_ACTION ITEM_.
Records follow. Select each line holding "between".

+ + +

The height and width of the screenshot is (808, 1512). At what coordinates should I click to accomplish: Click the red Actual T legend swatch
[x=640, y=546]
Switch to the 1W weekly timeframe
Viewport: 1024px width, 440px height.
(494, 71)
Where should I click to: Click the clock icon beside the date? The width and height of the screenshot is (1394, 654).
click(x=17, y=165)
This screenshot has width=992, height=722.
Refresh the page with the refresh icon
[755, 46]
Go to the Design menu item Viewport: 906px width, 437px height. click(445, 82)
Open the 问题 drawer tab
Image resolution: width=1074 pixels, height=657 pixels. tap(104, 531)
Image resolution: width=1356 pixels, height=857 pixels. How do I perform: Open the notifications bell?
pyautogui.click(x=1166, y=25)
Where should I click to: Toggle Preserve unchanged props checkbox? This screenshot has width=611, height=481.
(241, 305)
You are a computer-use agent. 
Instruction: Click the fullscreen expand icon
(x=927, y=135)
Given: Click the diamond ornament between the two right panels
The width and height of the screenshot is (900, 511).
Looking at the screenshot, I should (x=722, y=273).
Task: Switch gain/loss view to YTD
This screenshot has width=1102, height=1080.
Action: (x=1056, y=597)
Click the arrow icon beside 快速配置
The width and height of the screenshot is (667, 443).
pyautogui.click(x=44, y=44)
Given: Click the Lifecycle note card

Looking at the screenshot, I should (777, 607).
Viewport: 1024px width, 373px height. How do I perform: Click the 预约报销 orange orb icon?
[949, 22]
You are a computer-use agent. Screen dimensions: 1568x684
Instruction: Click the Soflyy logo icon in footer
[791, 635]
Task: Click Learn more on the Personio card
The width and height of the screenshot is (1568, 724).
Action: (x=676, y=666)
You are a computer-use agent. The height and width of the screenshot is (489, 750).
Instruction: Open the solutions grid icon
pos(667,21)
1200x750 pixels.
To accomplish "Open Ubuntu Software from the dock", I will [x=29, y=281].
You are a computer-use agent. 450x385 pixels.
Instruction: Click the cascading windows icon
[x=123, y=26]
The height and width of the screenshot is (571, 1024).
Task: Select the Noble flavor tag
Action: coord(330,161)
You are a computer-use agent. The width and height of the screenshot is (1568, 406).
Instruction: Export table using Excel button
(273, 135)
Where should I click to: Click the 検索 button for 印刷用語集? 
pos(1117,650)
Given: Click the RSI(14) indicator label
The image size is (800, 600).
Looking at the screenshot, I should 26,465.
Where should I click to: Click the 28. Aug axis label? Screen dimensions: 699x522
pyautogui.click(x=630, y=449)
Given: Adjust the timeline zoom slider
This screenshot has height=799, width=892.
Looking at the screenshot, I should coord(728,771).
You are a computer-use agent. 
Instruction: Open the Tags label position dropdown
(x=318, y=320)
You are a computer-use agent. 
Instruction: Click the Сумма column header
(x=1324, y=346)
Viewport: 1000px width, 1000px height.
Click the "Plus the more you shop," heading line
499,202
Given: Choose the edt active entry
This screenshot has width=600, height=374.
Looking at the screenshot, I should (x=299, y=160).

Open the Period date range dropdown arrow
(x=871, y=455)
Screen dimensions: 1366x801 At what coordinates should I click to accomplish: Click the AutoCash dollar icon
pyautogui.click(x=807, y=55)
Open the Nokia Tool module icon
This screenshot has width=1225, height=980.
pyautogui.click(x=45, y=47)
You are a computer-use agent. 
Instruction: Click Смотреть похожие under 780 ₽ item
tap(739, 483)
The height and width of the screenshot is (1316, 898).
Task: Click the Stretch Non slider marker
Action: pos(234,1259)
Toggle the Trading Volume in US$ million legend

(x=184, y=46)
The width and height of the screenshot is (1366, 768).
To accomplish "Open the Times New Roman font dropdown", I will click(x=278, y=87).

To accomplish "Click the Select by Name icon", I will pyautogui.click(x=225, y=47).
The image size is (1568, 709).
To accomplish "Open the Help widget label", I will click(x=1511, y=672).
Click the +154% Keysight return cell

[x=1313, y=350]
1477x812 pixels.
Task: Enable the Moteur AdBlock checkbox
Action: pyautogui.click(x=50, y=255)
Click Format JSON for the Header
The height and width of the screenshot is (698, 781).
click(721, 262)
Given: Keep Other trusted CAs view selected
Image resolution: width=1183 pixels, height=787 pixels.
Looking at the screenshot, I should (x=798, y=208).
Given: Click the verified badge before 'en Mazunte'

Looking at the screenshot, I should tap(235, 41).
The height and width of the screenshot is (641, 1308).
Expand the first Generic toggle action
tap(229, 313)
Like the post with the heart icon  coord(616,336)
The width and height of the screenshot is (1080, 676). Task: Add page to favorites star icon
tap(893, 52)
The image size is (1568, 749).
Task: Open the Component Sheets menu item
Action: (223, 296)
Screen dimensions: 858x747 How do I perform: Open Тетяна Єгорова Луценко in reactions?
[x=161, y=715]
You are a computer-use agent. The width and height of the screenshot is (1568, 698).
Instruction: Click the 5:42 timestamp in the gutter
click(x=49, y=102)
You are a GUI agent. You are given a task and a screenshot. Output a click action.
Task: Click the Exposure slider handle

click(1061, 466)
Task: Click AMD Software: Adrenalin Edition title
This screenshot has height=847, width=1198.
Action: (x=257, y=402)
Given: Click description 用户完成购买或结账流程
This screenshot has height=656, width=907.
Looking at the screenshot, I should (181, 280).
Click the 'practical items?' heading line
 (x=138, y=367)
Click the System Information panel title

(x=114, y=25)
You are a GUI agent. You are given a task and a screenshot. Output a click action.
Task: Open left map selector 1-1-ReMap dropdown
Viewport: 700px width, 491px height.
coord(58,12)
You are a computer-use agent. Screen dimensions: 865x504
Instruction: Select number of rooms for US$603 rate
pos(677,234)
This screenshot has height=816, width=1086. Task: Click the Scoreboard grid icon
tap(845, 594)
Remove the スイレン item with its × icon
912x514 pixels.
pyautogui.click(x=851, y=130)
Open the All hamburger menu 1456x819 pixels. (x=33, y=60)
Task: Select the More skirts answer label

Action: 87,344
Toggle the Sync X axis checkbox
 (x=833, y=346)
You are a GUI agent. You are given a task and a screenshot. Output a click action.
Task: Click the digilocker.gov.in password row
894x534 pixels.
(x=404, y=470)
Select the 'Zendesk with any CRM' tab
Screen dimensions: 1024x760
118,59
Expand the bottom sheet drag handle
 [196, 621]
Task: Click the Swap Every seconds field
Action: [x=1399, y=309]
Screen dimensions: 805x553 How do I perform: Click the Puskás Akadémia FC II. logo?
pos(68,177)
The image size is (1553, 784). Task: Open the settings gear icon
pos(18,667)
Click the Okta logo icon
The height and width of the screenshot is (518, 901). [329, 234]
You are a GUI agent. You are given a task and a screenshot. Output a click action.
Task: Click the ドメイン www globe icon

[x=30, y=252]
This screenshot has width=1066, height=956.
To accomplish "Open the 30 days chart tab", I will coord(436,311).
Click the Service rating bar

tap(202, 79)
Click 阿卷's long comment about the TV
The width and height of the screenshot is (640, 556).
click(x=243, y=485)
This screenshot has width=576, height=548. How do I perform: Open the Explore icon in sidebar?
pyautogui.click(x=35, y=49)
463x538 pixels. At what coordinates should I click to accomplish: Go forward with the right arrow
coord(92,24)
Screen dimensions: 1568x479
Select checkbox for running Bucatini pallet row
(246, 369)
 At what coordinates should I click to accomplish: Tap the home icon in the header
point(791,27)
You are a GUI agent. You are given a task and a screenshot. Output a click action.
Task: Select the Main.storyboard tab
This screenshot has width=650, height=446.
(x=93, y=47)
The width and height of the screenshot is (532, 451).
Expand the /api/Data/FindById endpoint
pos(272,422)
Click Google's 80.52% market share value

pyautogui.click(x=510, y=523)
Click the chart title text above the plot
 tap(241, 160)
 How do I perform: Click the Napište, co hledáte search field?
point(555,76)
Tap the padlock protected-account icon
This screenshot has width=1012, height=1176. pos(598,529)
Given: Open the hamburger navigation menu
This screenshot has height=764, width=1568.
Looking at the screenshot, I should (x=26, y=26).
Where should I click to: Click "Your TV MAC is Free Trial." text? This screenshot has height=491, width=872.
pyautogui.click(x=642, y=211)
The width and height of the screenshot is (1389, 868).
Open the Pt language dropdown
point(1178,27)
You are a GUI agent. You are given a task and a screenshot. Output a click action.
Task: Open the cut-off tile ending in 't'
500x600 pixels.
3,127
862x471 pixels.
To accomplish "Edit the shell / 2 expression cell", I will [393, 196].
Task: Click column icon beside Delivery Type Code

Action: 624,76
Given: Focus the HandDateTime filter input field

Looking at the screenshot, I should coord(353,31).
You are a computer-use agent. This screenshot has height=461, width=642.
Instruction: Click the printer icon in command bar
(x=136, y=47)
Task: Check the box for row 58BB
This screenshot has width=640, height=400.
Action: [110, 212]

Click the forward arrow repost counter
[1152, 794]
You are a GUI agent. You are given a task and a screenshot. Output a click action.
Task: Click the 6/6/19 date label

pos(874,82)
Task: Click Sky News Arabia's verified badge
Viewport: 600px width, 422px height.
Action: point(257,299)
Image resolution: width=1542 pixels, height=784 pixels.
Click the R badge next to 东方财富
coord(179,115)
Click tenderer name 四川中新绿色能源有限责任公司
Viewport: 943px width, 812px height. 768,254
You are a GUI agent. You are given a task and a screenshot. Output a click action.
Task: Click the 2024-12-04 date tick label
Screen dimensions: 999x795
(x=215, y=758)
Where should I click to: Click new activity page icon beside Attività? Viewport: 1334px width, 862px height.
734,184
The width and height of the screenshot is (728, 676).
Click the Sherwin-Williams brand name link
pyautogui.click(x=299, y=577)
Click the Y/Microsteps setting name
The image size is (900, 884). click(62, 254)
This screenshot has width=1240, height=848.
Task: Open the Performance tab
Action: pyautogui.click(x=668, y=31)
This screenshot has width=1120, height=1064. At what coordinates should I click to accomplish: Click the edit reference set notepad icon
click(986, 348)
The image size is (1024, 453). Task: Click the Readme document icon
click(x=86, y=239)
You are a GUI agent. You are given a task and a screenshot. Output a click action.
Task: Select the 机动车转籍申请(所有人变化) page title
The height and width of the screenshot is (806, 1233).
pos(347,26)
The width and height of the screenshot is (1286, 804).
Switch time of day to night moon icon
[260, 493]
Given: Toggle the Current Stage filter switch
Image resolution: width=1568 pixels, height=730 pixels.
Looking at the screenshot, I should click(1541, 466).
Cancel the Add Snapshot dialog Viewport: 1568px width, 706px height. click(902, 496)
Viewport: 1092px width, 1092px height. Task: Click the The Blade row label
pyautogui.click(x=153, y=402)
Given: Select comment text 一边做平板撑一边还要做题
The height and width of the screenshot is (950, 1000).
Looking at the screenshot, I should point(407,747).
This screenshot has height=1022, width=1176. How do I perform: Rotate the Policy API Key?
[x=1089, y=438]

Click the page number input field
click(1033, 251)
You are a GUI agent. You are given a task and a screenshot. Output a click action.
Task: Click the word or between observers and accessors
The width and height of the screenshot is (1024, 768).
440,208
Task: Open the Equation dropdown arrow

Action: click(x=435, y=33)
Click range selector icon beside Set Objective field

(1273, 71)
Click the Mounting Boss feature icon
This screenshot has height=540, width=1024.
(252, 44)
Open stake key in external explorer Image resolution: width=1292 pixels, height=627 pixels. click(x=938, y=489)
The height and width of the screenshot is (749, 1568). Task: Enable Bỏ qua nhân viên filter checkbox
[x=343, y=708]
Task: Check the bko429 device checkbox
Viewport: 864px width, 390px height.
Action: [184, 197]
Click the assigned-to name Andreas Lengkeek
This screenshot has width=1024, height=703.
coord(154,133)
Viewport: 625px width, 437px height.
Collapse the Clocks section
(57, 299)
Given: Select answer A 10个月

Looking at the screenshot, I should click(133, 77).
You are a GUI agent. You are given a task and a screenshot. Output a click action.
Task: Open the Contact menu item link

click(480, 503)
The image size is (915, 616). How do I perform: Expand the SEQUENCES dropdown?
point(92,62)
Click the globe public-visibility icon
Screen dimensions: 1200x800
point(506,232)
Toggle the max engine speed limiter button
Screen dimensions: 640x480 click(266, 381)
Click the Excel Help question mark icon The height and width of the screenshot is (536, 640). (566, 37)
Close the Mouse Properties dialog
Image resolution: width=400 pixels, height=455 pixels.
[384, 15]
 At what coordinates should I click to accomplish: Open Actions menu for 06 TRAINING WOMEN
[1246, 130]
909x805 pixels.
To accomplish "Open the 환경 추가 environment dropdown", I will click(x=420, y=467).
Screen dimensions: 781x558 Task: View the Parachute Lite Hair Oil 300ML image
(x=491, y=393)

+ + +

_RESULT FOR THIS EXERCISE_.
Given: Click the diamond ornament between the two right panels
Task: Click the word or between observers and accessors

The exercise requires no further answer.